SaaS is basically a cloud software you pay for via a subscription service to gain access. One of the most famous example of SaaS service worldwide is Dropbox. In Japan, investment to various SaaS start-ups is increasing rapidly over the recent years due to numerous inefficiencies that exist in many Japanese industries.
Although it seems that a lot of them are in the tech industry, start-ups aren’t limited to any one industry, as long as there is a demand for their product or their service, they can provide a solution anywhere.
What is it like working for a start-up in Japan?
The start-up work culture in Japan can be seen as something that breaks the norms of Japan’s typical work culture, where there are companies known for excessively strict practices. From unnecessary bureaucracy to power hierarchies and lack of transparency, these companies and practices are seen as something that “will not succeed in the modern world.”
So how does Japan's start-ups break these less-than-ideal traditions?

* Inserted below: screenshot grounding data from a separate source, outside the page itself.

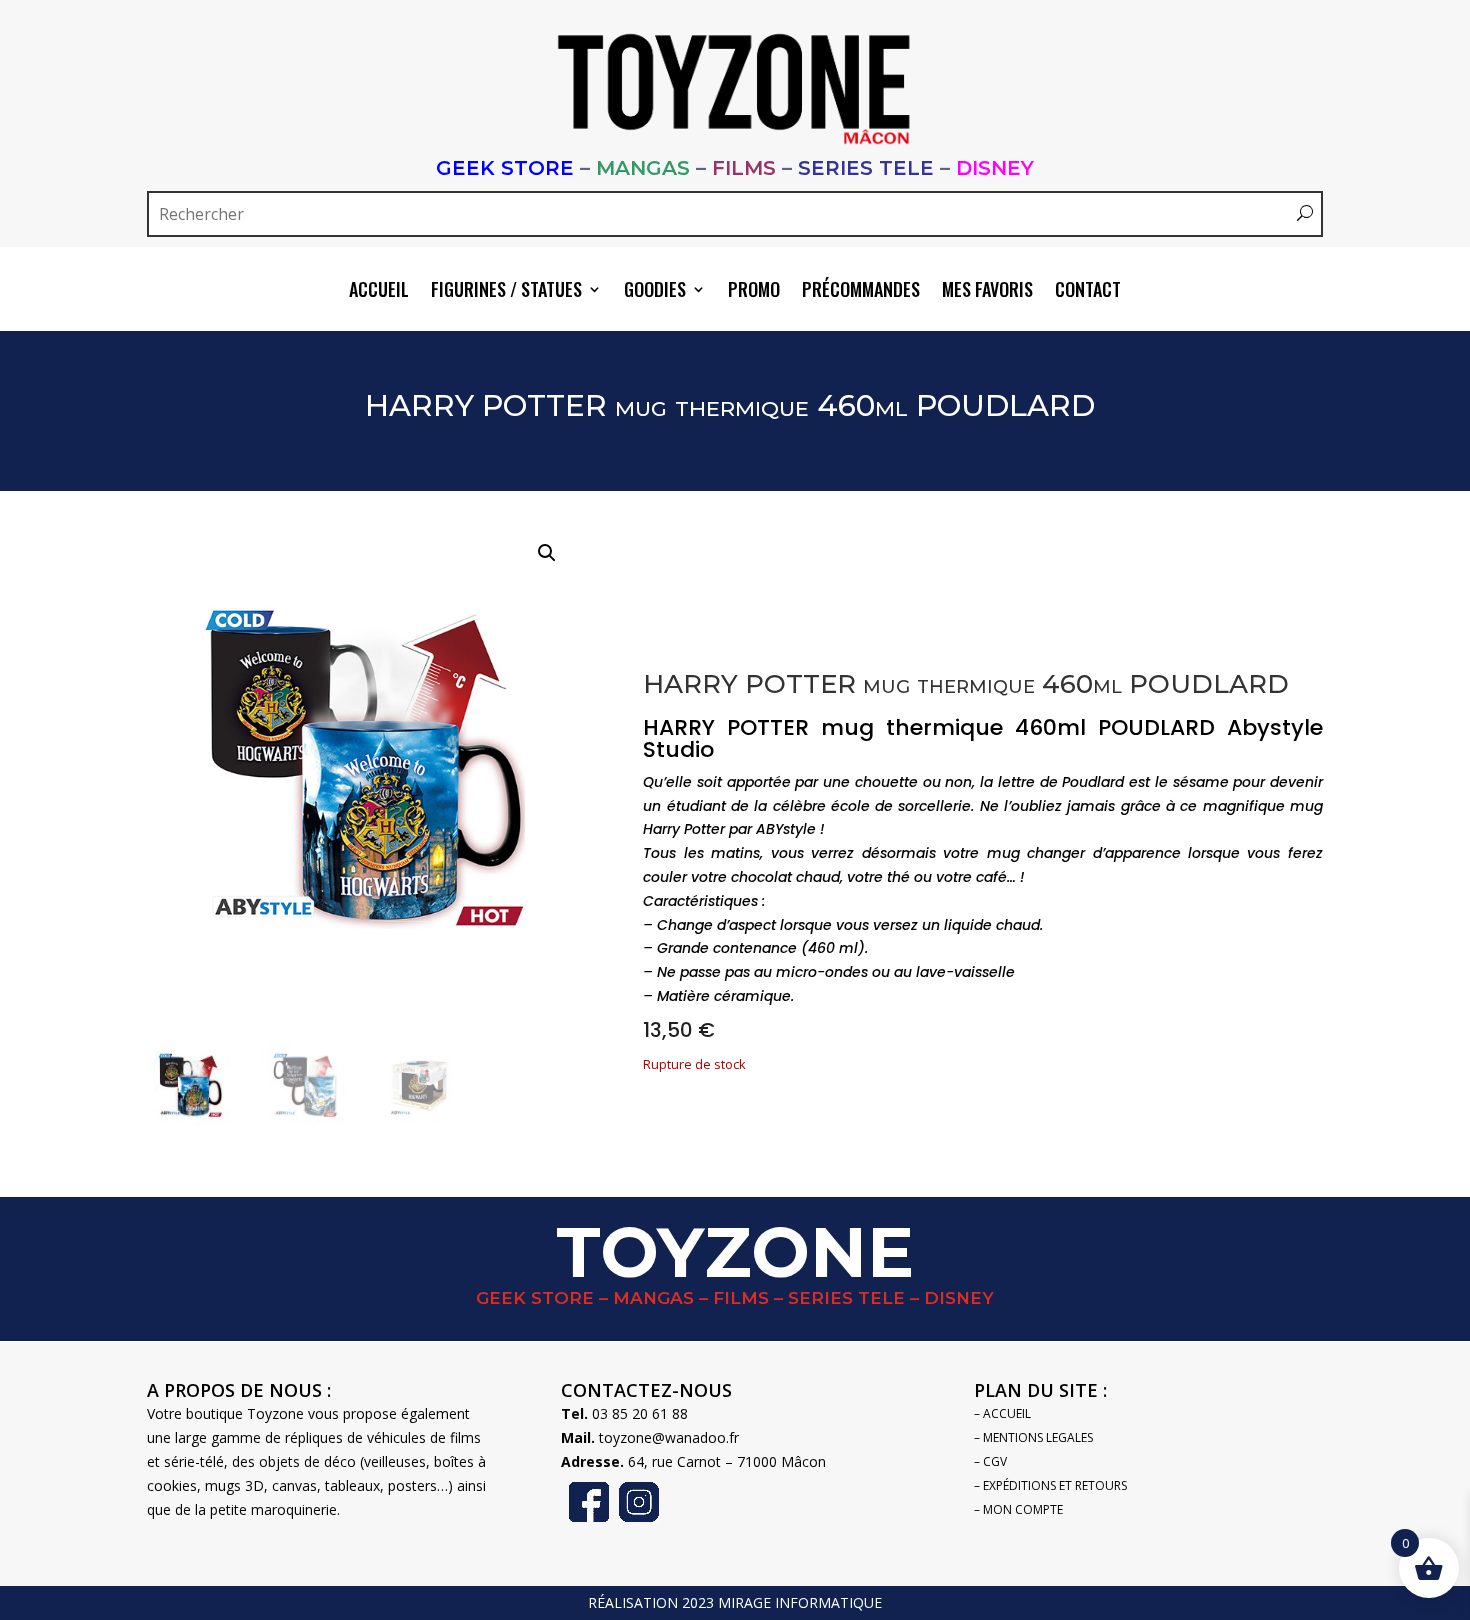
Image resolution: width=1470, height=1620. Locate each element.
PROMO (754, 292)
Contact (1088, 292)
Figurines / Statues (506, 292)
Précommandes (861, 292)
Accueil (379, 292)
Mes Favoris (987, 292)
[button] (547, 553)
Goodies (655, 292)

For example, at Mercari, Japan’s first unicorn start-up company, they emphasize that they “don’t get caught up in tradition and old rules”. With benefits for their employees such as a flextime schedule, language learning support, and paid honeymoon leave even for same-sex couples—things that traditional Japanese companies don’t typically consider for their employees—it’s already easy to understand why working at a start-up could be a good option for job-hunting students. Mercari has many global fresh grads coming into their office in recent years.
On the other hand, a quick look at the careers page for another company mentioned earlier, Origami, shows employees wearing casual clothes to work. Despite Japan’s traditional system that enforces uniformed black suits even during job-hunting, plenty of start-ups in Japan choose to go with more casual clothing in the workplace, which just goes to show how they break the mold of Japan’s traditions in more aspects than one.
How can I work for a start-up in Japan?
If you’re considering working for a start-up in Japan, a good place to start is Wantedly (yet another start-up), where various start-up companies post job listings from internships to full-time positions. You can learn about companies not just by reading about them, but also by seeing photos within the company and of their team.
Another option is to do research on names of start-ups in Japan—by going through websites such as TechCrunch Japan, where they publish news about start-ups all over Japan, or by looking through participating companies at Slush Tokyo, an event where start-ups in various industries gather—and because plenty of start-ups do recruiting through their own websites, you can apply for job openings this way, since start-ups are generally more welcoming of direct applications.
At the end of the day, the choice of where you’ll work is entirely up to you, however, start-ups can be great if you want to go beyond the traditional black business suit. You won’t just broaden your job options, but you can broaden your horizons as well.